The Sea

Aristide-Maillol
Aristide Maillol, woodcut, illustration for The Odes of Horace, c. 1918

The Inuit goddess who lives at the bottom of the sea was once a woman who refused to marry. Her angry father chopped off her hands, which fell into the water and miraculously transformed into seals, walruses, and whales. Sedna herself fell to the ocean floor, where she lives forever, guarding the creatures who came from her fingers. She is the most powerful goddess, with authority over our destiny. Her wild, matted hair is thick with the blood of animals killed by hunters and fishers. The wicked deeds of humans infest her hair like lice.

Sedna tells what happens when we do not acquiesce to woman’s social role and her place in the symbolic order. When we are lesbians, we are punished and expelled from human society. Literally or symbolically, we sink out of sight. When we will not serve men, our hands are cut off. Our work is inhibited, our independence crippled, our capacities denied. But lesbians are unstoppable. Amputated hands become sea creatures – magical, mysterious, independent souls in their own right. Fingers slip deep inside the smooth, wet darkness beneath the surface of things. Thumbs come up for air, and dive again into deeper water.

Despite Sedna’s powers she is infested by human wickedness, and so are we, the lesbians. Though we are infinitely deep and immeasurably wide, we cannot ignore the mean measures of our origins. We mostly come from families where ordinary life separates human beings into men and women. We do not fit in. We know the preposterous quality of sexual difference. We see the coercion masked by it. We each spill some of the blood shed in enforcing it.

Sedna-Ananaise-Alikatuktuk
Ananaisie Alikatuktuk, Taleelayu (Sedna) and Family, 1976

We see how little girls are prevented from becoming active, desiring subjects. We experience the same perils that convince women to assume the passive aims of femininity. We lick the very wounds that keep them yoked to fear. And yet we are not and cannot ever be women. Monique Wittig comments, “The refusal to become (or to remain) heterosexual always meant to refuse to become a man or a woman, consciously or not.” She continues, “what makes a woman is a specific social relation to a man . . . .”[i]Woman is one element of a two-gender system – created by her envy, her service, her powerlessness. Lesbians escape this fate. Yet we cannot escape being marked, like a woman, by the designation of sexual difference. It is the phantom pain inside our amputated limbs.

TASK A => Set down word for word the portion of the Sedna text that begins at the words "Sedna-Ananaise-Alikatuktuk" and stops after "our amputated limbs.".
TASK B =>
Answer these questions from the Sedna text:
(i) Into what creatures did the woman's hands transform when they fell into the water?
(ii) What infests Sedna's hair like lice?
(iii) In the quotation from Monique Wittig, what makes a woman?

INFORMATION SUPPLIED =>
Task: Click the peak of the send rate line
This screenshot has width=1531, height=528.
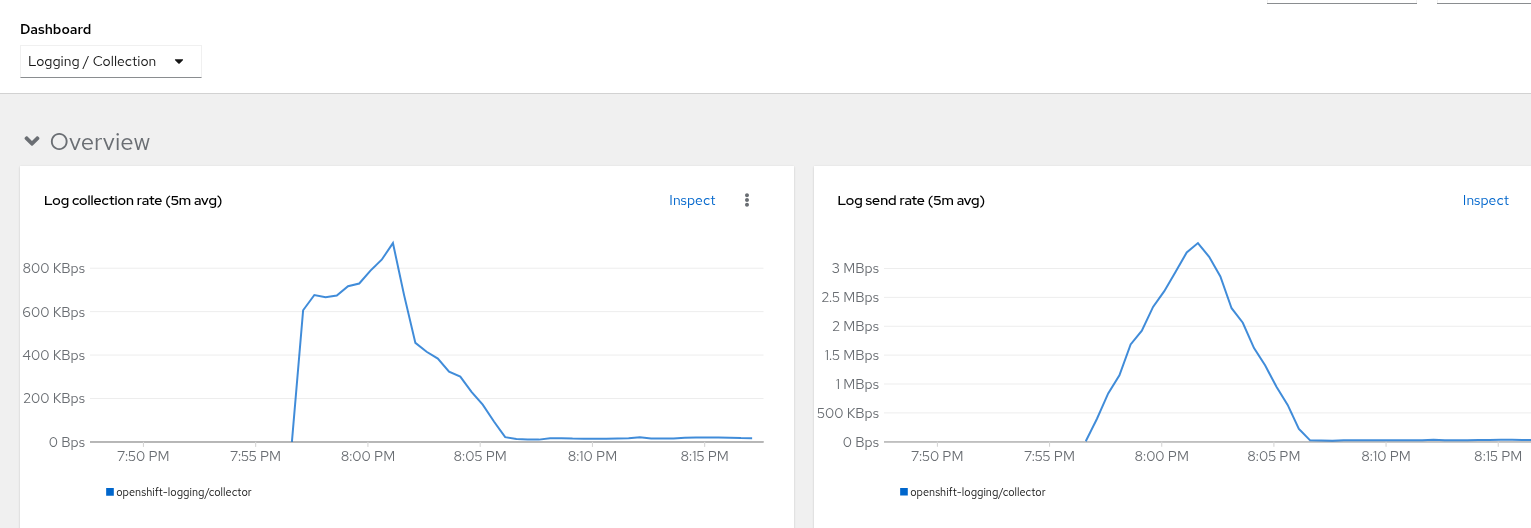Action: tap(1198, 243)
==
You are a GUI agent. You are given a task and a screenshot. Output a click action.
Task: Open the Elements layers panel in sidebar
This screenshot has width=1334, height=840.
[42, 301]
==
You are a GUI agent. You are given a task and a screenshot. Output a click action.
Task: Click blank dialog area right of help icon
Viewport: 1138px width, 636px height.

EXERCISE RESPONSE A =>
Sedna-Ananaise-Alikatuktuk
Ananaisie Alikatuktuk, Taleelayu (Sedna) and Family, 1976

We see how little girls are prevented from becoming active, desiring subjects. We experience the same perils that convince women to assume the passive aims of femininity. We lick the very wounds that keep them yoked to fear. And yet we are not and cannot ever be women. Monique Wittig comments, “The refusal to become (or to remain) heterosexual always meant to refuse to become a man or a woman, consciously or not.” She continues, “what makes a woman is a specific social relation to a man . . . .”[i]Woman is one element of a two-gender system – created by her envy, her service, her powerlessness. Lesbians escape this fate. Yet we cannot escape being marked, like a woman, by the designation of sexual difference. It is the phantom pain inside our amputated limbs.

EXERCISE RESPONSE B =>
(i) Seals, walruses, and whales.
(ii) The wicked deeds of humans.
(iii) A specific social relation to a man.